Baryon Number Violating Tau Decays
Baryon number violating decays in about 841 million tau lepton decays (in which the net number of quarks less antiquarks before and after the decay changes) which are not allowed by the Standard Model, were not observed. Their frequency, if they happen at all, was constrained to be fewer than something on the order of single digit numbers of events per 10 million tau lepton decays.
LHCFinds No Evidence Of supersymmetric partners of quarks and gluons using 139 fb−1 of s√ =13 TeV pp collision data with the ATLAS detector https://arxiv.org/abs/2010.14293
ReplyDeleteThanks as always for the heads up.
ReplyDeleteI actually have a huge backlog of physics papers to write about, but have been pressed with other obligations (and focused on emergent non-scientific developments like the ongoing drama of the Presidential transition and Capitol Riot on January 6) and haven't had a chance to write about this or other scientific topics (as you may have noticed).

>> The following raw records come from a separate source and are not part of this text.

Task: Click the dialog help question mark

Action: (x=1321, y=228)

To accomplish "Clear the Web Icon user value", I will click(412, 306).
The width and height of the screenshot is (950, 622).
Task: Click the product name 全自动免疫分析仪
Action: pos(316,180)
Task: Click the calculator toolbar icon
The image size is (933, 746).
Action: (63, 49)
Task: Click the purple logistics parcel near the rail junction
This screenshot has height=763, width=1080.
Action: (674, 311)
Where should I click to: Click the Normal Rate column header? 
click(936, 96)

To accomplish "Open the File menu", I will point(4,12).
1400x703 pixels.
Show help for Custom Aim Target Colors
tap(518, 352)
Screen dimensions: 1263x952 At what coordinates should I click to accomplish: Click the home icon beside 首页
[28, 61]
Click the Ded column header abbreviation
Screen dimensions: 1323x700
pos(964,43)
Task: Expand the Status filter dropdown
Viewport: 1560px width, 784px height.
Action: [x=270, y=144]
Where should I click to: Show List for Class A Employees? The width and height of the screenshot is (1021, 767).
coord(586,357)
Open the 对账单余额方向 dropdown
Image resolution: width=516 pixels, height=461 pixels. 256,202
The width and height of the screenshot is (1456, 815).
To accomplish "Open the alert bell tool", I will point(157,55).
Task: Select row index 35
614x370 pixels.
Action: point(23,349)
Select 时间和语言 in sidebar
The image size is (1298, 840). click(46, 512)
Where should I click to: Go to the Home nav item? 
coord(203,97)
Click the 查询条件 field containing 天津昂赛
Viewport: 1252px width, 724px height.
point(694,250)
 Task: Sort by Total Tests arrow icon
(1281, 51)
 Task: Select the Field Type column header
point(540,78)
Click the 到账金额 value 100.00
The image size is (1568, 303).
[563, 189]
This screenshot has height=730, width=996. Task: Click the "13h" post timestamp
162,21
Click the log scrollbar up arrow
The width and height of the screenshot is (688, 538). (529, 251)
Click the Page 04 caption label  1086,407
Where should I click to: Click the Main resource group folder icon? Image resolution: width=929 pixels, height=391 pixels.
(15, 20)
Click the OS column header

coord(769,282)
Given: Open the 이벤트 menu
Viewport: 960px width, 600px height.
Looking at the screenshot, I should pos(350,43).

I actually review almost all of the pre-prints at arXiv in astrophysics, GR, experiment, lattice and phenomenology in three to five rounds of abstract review a week, and bookmark all of the most interesting papers that may deserve further attention or a blog entry by subject. For physics papers, my categories are: Higgs boson, muon g-2, Lepton Universality, Standard Model Constant Measurements, Physics, Neutrino Physics, Hadron Physics, Matter Creation and Gravity (which I define to include dark matter and dark energy papers as well).
I probably blog about 5% of the papers that I flag, with some categories (e.g. Standard Model Constant Measurements) having a much higher percentage, and others like Physics (not elsewhere classified) and Hadron Physics, having much lower blogging rates.
Experimental evidence for and against beyond the Standard Model Physics that have null results that confirm the Standard Model up to ever greater limits is something that I frequently bookmark, but only blog about two or three times a year, since otherwise, I'd be a broken record. In part, this is because individual papers, unlike the nice review papers that you've helpfully linked, are often hyperfocused and need to be collected to tell the bigger story. They go to my "Physics" bookmark folder and have a low blog discussion rate along with papers that show only slight tensions with the Standard Model (e.g. under three sigma, especially where look elsewhere effects are not carefully accounted for in the analysis).